A Review Of MacBible

A Review Of MacBible Software for Bible study and research on the Apple Macintosh Version 2.0, copyright 1990, Zondervan Electronic Publishing Reviewed by Phil DePriest

I have been searching for about a year for a good Bible search program for my Mac that I could afford, both in initial cost and in hard drive space. So, when I opened my last copy of MacWarehouse, and saw a new product from Zondervan called MacBible, I made one of those “impulse” decisions and ordered it, by phone, yes you can use my Mastercard, and yes, please send it overnight!

The first attraction to MacBible is that it lists for $99.95 ($59 from MacWarehouse) for either the KJV or NIV versions (I did receive the later flyer from Zondervan offering MacBible for $39.93 as an inventory reduction, but only in the NIV, and I use KJV). There is also a Greek New Testament, corrected-I don’t know what they corrected ($174.95, $99 from MacWarehouse) and a Hebrew Old Testament ($174.95, not listed in MacWarehouse). The second attraction is that the program and KJV, NIV text requires only 2.8 meg. of hard disk space (the book says 2.6, but it takes 2.8 on mine), the Greek NT uses “just over 1 meg.”,
and the Hebrew requires 4.5 meg. For a long time I had been trying to figure how a guy with a Plus, 1 meg of memory, and a 20 Meg LaCie could run HyperBible ($199 list, 9.5, count em, 9.5 meg. on the hard drive). “But Honey, I really do need a bigger drive, honest, I mean, 20 meg just gets you started, and . . .”

Basic features of the program are the search of scripture by word and phrase, displaying a verse or verses by asking it to show me Acts 2:1-2:4, or just ask it for the number of times a word occurs in the Bible (God is in 3875 verses).The program operates just as you would expect a Mac-based program to, and you can be looking up Scripture electronically in a matter of minutes. It really is the ultimate concordance, right down to giving you the number of times “prayer” occurs in any one book of the Bible. All of our favorite shortcut commands are there, Command C for copy, etc., and the only one I think they really messed up is the shortcut for adding all of the verses in a window to a “verse file.” That is Command 0 (as in the number). I use this one a lot, and it requires both hands. The other versefile shortcuts involve the numbers 1 through 5. It may look good starting at zero in the pull down menu, but it irritates me every time I use it. The program loads up in about 15 seconds, a fact I would not usually think important, except that I have to use my word processor to add any comments (ever have a great thought you wanted to bring out in conjunction with a scripture?), and that process takes 45 seconds in each direction. You can add a description to a versefile, and then copy all text via clipboard to your word processor, but it’s just not the same. I like my comments in italics to keep me straight when preaching, and MacBible will not do that. I know, I know,
multifinder will solve a lot of this, but I don’t have the memory yet. “But honest, Honey, 1 meg is so small, and . . . .”

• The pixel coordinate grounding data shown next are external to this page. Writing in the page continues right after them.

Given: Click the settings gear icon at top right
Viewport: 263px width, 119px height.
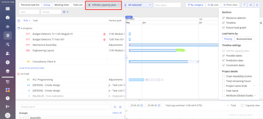Looking at the screenshot, I should pos(257,5).
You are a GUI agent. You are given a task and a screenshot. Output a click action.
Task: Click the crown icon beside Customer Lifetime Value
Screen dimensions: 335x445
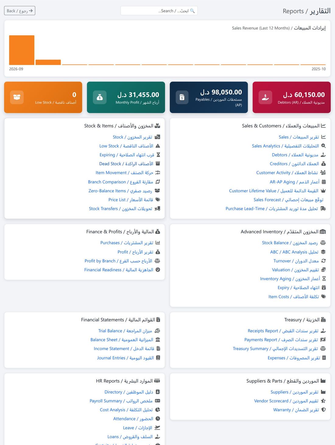[x=323, y=191]
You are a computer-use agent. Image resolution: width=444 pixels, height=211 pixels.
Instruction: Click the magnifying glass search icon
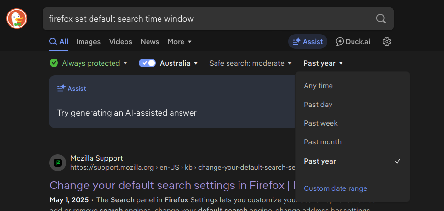[x=381, y=19]
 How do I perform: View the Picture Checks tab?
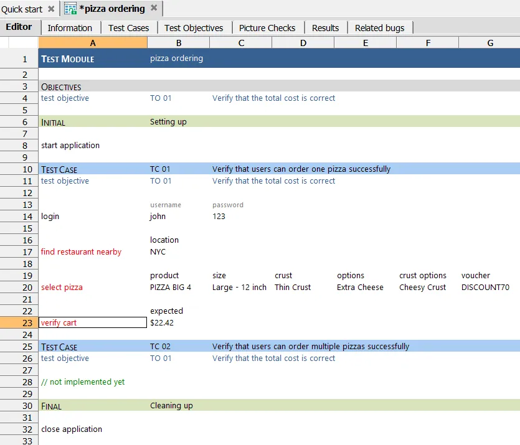[267, 27]
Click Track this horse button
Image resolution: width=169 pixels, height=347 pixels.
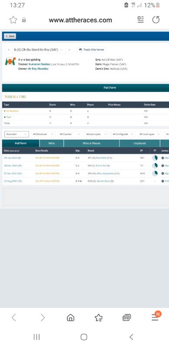(x=91, y=49)
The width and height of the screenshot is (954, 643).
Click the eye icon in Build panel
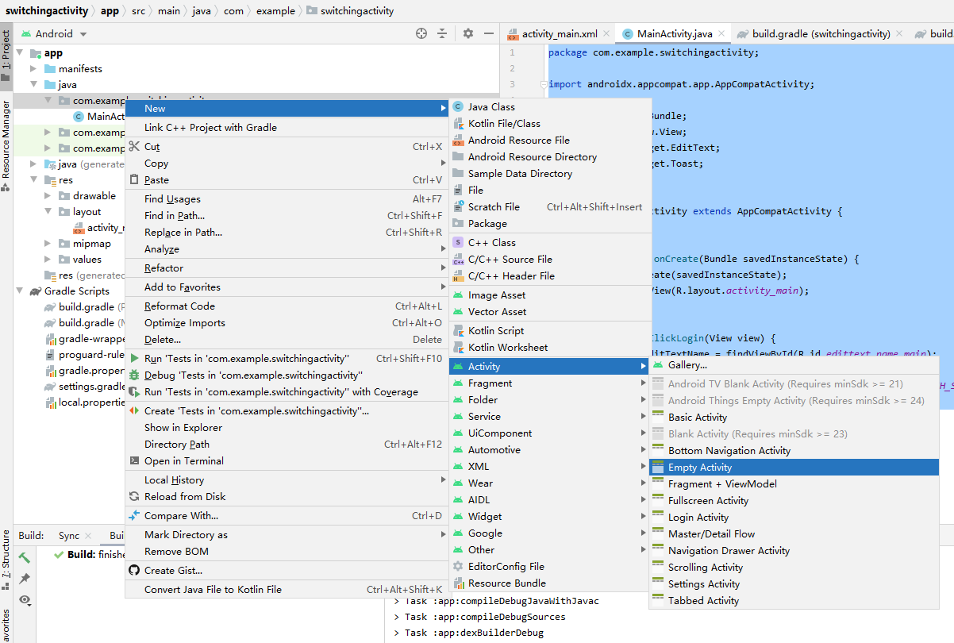click(25, 599)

Good points: The search is really fast. Before church the other night, I searched for and printed 12 verses for that service, all in about 5 min. Double clicking on a verse that has been found will give you that verse in context, and the range of the context is user definable.

Not so good points: It is a concordance. Nothing more. This probably applies to all such programs, but I would like to search for, say, “emotions.” The ideal program would allow me to define emotions, give words to search for, ie. laughter, tears, etc., or, in other words, do a subject search (like my Thompson Chain), place a curser on a verse, open up my favorite commentary on that verse (and it’s context), copy, paste and delete at will to a word processor-type section, save that verse (and comments to a sub-section like the comments attached to a cell in a spreadsheet) to a verse directory by my personal subject index-in other words, let me get rid of my file cabinets! Then, let me index and search my encyclopedia, history’s, lexicons, Bible dictionary that I have stored on CD ROM, . . . oh well.

Overall, it works as advertised, fast. The features are basic, but functional. I will continue to use it, and I will get multifinder to make the usage faster. And, it was only $59.